[WORK TASK] Continue the passage about the themes of Mirbeau's writing, picking up after its last sentence.

Mirbeau privileged the themes of the tragic nature of the human condition, the « horror of being a man », suffering coextensive with human existence, and the sadism, homicidal impulses, and the « law of murder », on which society is founded.
In his short stories, Mirbeau also addresses the failure of communication between the sexes, the derisory, larval existence of people dehumanized by an oppressive and alienating society. Before Le Jardin des supplices , Mirbeau draws up an inventory of the evidence of human ignominy and universal suffering: « Man drags himself - Mirbeau writes - panting, from torture to agony, from the nothingness of life to the nothingness of death ».

[DATASET CONTENT]
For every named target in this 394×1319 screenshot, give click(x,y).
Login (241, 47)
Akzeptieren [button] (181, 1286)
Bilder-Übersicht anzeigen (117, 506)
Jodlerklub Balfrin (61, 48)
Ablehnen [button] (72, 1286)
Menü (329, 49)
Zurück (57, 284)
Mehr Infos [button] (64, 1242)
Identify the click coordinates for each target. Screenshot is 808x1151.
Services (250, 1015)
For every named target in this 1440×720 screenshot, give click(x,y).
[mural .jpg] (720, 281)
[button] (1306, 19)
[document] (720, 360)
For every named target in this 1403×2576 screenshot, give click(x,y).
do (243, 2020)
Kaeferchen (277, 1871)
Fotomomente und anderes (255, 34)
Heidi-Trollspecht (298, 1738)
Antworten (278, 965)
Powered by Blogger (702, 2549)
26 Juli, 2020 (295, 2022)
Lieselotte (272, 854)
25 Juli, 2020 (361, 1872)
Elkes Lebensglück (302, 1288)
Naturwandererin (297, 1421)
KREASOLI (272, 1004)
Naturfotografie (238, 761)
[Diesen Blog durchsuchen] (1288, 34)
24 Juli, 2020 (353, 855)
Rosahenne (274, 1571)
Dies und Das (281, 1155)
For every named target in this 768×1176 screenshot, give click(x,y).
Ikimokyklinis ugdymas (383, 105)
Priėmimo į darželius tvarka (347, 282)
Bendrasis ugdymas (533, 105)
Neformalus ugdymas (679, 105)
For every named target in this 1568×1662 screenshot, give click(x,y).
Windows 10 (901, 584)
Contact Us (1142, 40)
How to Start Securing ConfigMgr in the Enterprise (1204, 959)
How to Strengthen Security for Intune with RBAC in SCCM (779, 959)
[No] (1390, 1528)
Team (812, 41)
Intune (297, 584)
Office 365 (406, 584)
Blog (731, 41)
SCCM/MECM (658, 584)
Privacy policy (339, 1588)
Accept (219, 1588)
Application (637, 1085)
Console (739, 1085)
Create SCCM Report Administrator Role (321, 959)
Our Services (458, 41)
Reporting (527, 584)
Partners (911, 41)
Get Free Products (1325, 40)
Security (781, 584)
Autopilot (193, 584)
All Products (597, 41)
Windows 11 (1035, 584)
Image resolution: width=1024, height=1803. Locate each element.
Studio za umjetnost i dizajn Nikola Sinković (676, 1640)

[EXERCISE RESPONSE]
== Demystification ==

Filled as they are with references to current events, Mirbeau's stories complement his journalistic chronicles. In these works, Mirbeau devotes himself to contesting the legitimacy of all social institutions and to attacking all forms of social evil encountered in the fin-de-siècle: clericalism that poisons one's soul, nationalism that drives one to crime, the vengefulness of war, murderous anti-Semitism, genocidal colonialism, the cynicism of politicians who dupe their constituents, the sadism of pro-war agitators, the wretchedness of the urban and rural proletariat, prostitution, the exploitation of the poor and their social exclusion. Far from being merely a harmless derivative, Mirbeau's Contes cruels constitute a genuine attempt at demystification.